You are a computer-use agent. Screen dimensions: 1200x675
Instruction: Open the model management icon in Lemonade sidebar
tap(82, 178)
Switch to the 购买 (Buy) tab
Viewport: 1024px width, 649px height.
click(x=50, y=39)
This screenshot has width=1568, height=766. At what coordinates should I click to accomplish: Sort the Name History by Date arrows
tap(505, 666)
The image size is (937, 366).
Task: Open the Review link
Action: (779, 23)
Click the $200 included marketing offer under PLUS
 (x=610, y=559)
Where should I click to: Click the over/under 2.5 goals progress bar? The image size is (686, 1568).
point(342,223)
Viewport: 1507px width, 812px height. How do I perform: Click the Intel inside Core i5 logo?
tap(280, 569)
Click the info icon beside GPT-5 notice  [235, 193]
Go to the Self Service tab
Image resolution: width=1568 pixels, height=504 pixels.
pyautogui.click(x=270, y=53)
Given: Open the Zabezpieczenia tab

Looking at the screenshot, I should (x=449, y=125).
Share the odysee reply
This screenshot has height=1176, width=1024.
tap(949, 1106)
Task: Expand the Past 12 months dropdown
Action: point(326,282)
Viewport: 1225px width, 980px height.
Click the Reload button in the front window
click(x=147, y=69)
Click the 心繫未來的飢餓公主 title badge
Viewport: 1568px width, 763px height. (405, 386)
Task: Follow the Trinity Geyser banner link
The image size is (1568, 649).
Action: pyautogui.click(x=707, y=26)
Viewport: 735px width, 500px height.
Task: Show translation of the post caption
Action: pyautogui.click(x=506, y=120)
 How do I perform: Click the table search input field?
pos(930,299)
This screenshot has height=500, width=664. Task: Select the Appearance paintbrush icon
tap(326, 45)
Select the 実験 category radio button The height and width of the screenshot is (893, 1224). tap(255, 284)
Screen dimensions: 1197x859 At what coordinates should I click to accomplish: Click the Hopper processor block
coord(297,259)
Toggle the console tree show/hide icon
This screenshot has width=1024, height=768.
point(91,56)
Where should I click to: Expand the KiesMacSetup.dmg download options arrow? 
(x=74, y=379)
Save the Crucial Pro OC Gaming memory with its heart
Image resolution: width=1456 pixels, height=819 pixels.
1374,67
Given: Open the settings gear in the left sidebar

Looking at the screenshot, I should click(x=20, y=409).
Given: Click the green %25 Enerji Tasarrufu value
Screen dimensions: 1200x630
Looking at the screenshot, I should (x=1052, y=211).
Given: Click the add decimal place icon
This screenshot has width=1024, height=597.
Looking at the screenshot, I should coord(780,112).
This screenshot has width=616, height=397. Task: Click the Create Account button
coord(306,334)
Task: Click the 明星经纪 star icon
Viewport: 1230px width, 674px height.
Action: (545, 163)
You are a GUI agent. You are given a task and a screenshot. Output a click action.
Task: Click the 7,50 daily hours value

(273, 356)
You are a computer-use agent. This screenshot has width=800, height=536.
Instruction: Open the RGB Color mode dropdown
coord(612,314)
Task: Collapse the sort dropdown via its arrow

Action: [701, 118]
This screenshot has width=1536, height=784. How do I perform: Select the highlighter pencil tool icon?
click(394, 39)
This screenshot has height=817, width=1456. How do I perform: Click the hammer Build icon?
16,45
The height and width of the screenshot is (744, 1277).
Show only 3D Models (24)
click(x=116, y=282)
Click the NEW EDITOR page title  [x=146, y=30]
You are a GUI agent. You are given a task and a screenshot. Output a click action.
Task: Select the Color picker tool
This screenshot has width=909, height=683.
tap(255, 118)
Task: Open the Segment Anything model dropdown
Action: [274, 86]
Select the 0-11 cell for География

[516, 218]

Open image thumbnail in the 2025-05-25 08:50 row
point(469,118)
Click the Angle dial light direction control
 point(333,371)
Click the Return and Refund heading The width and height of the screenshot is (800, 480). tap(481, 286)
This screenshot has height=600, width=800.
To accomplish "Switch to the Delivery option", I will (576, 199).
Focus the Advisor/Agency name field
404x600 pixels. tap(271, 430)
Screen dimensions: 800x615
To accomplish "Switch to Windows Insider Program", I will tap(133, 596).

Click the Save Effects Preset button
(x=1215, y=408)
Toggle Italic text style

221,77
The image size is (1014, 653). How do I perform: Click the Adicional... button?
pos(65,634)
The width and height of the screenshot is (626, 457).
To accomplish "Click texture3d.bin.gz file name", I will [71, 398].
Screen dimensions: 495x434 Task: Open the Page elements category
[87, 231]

## WHAT THE TASK REQUIRES
Would you repeat the records above without any changes?

## SOLUTION TO THIS PROBLEM
You are a computer-use agent. Screen dimensions: 1200x675
Instruction: Open the model management icon in Lemonade sidebar
tap(82, 178)
Switch to the 购买 (Buy) tab
Viewport: 1024px width, 649px height.
click(x=50, y=39)
This screenshot has width=1568, height=766. At what coordinates should I click to accomplish: Sort the Name History by Date arrows
tap(505, 666)
The image size is (937, 366).
Task: Open the Review link
Action: (779, 23)
Click the $200 included marketing offer under PLUS
 (x=610, y=559)
Where should I click to: Click the over/under 2.5 goals progress bar? The image size is (686, 1568).
point(342,223)
Viewport: 1507px width, 812px height. How do I perform: Click the Intel inside Core i5 logo?
tap(280, 569)
Click the info icon beside GPT-5 notice  [235, 193]
Go to the Self Service tab
Image resolution: width=1568 pixels, height=504 pixels.
pyautogui.click(x=270, y=53)
Given: Open the Zabezpieczenia tab

Looking at the screenshot, I should (x=449, y=125).
Share the odysee reply
This screenshot has height=1176, width=1024.
tap(949, 1106)
Task: Expand the Past 12 months dropdown
Action: point(326,282)
Viewport: 1225px width, 980px height.
Click the Reload button in the front window
click(x=147, y=69)
Click the 心繫未來的飢餓公主 title badge
Viewport: 1568px width, 763px height. (405, 386)
Task: Follow the Trinity Geyser banner link
The image size is (1568, 649).
Action: pyautogui.click(x=707, y=26)
Viewport: 735px width, 500px height.
Task: Show translation of the post caption
Action: pyautogui.click(x=506, y=120)
 How do I perform: Click the table search input field?
pos(930,299)
This screenshot has height=500, width=664. Task: Select the Appearance paintbrush icon
tap(326, 45)
Select the 実験 category radio button The height and width of the screenshot is (893, 1224). tap(255, 284)
Screen dimensions: 1197x859 At what coordinates should I click to accomplish: Click the Hopper processor block
coord(297,259)
Toggle the console tree show/hide icon
This screenshot has width=1024, height=768.
point(91,56)
Where should I click to: Expand the KiesMacSetup.dmg download options arrow? 
(x=74, y=379)
Save the Crucial Pro OC Gaming memory with its heart
Image resolution: width=1456 pixels, height=819 pixels.
1374,67
Given: Open the settings gear in the left sidebar

Looking at the screenshot, I should click(x=20, y=409).
Given: Click the green %25 Enerji Tasarrufu value
Screen dimensions: 1200x630
Looking at the screenshot, I should (x=1052, y=211).
Given: Click the add decimal place icon
This screenshot has width=1024, height=597.
Looking at the screenshot, I should coord(780,112).
This screenshot has width=616, height=397. Task: Click the Create Account button
coord(306,334)
Task: Click the 明星经纪 star icon
Viewport: 1230px width, 674px height.
Action: (545, 163)
You are a GUI agent. You are given a task and a screenshot. Output a click action.
Task: Click the 7,50 daily hours value

(273, 356)
You are a computer-use agent. This screenshot has width=800, height=536.
Instruction: Open the RGB Color mode dropdown
coord(612,314)
Task: Collapse the sort dropdown via its arrow

Action: [701, 118]
This screenshot has width=1536, height=784. How do I perform: Select the highlighter pencil tool icon?
click(394, 39)
This screenshot has height=817, width=1456. How do I perform: Click the hammer Build icon?
16,45
The height and width of the screenshot is (744, 1277).
Show only 3D Models (24)
click(x=116, y=282)
Click the NEW EDITOR page title  [x=146, y=30]
You are a GUI agent. You are given a task and a screenshot. Output a click action.
Task: Select the Color picker tool
This screenshot has width=909, height=683.
tap(255, 118)
Task: Open the Segment Anything model dropdown
Action: [274, 86]
Select the 0-11 cell for География

[516, 218]

Open image thumbnail in the 2025-05-25 08:50 row
point(469,118)
Click the Angle dial light direction control
 point(333,371)
Click the Return and Refund heading The width and height of the screenshot is (800, 480). tap(481, 286)
This screenshot has height=600, width=800.
To accomplish "Switch to the Delivery option", I will (576, 199).
Focus the Advisor/Agency name field
404x600 pixels. tap(271, 430)
Screen dimensions: 800x615
To accomplish "Switch to Windows Insider Program", I will tap(133, 596).

Click the Save Effects Preset button
(x=1215, y=408)
Toggle Italic text style

221,77
The image size is (1014, 653). How do I perform: Click the Adicional... button?
pos(65,634)
The width and height of the screenshot is (626, 457).
To accomplish "Click texture3d.bin.gz file name", I will [71, 398].
Screen dimensions: 495x434 Task: Open the Page elements category
[87, 231]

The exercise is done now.